[Activity] Reproduce the data in full, exactly as given, leaving images out.

· · · · ·

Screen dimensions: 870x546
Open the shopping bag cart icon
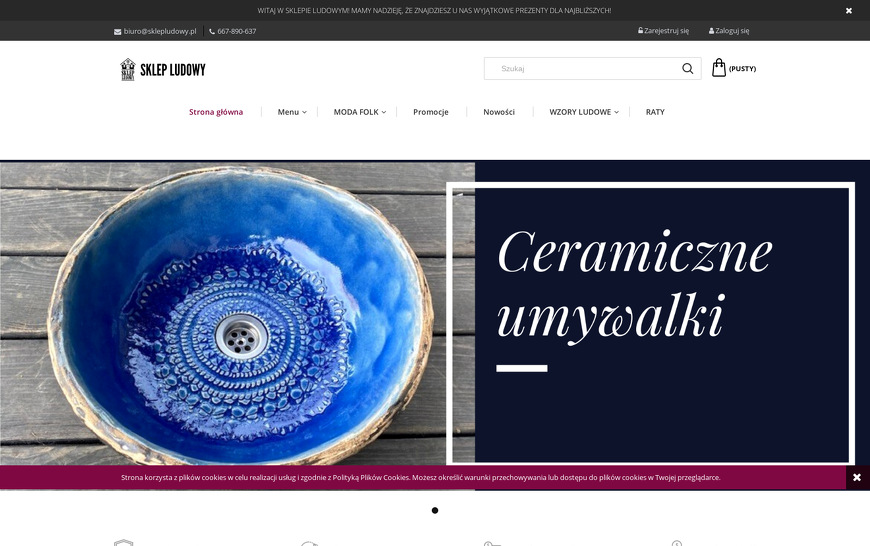tap(719, 68)
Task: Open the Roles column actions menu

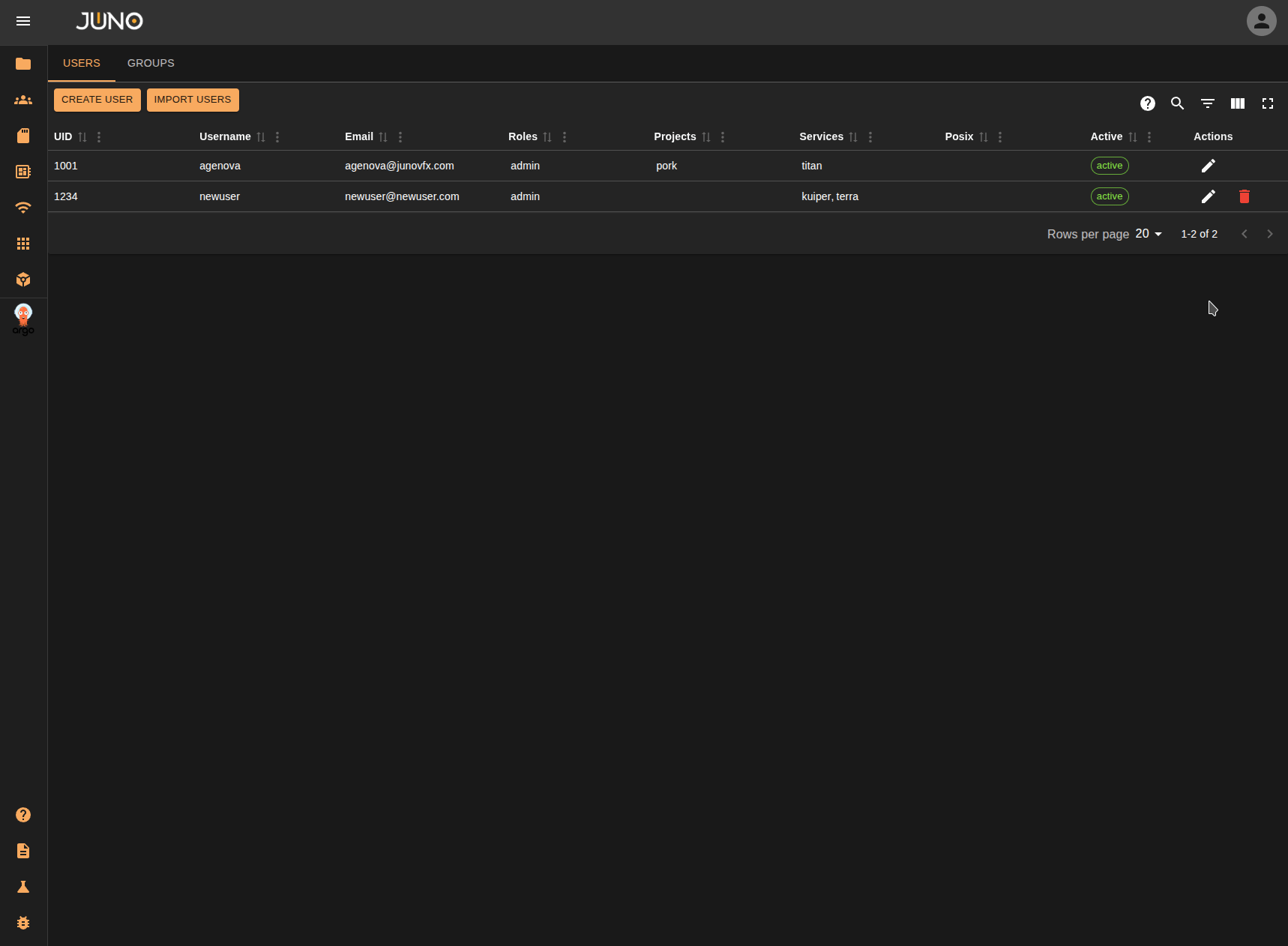Action: (x=565, y=137)
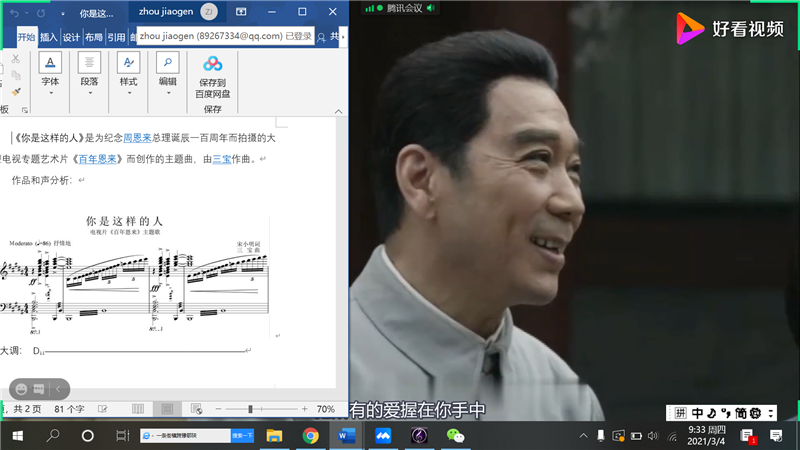Viewport: 800px width, 450px height.
Task: Switch to Read Mode view
Action: pos(138,409)
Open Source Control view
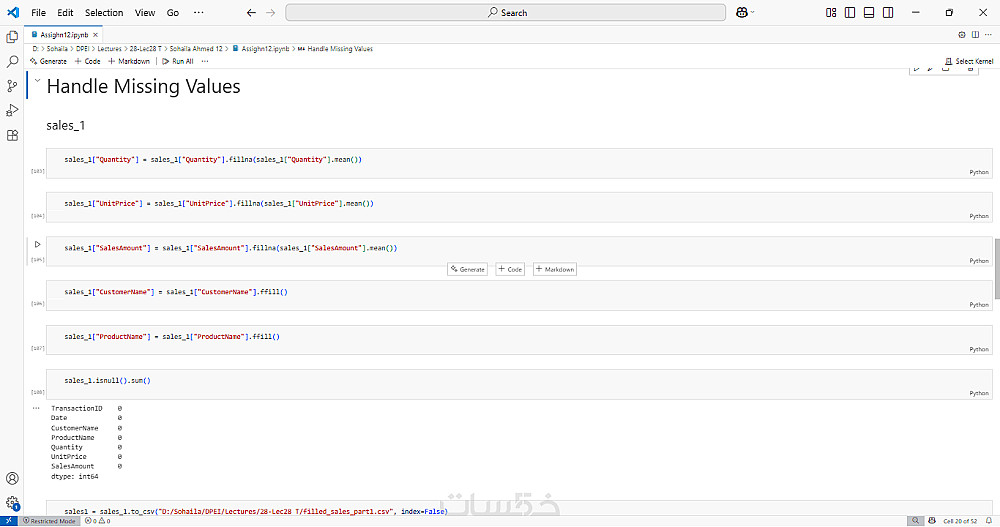Image resolution: width=1000 pixels, height=527 pixels. click(x=12, y=86)
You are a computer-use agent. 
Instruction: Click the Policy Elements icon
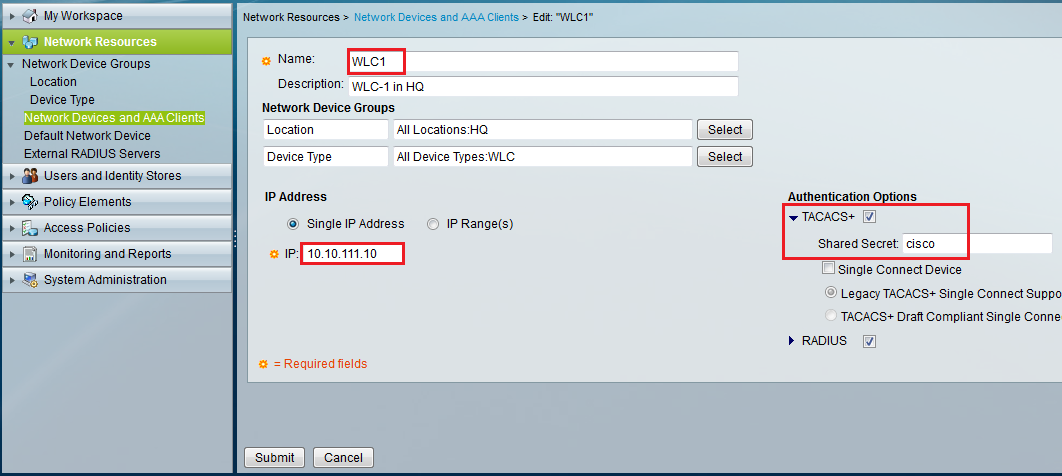pos(29,202)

· · · · ·

[Answer to this exercise]
Screen dimensions: 870x546
Open the shopping bag cart icon
tap(719, 68)
Task: Open the Roles column actions menu

Action: (x=565, y=137)
Viewport: 800px width, 450px height.
Task: Switch to Read Mode view
Action: pos(138,409)
Open Source Control view
Image resolution: width=1000 pixels, height=527 pixels. click(x=12, y=86)
You are a computer-use agent. 
Instruction: Click the Policy Elements icon
pos(29,202)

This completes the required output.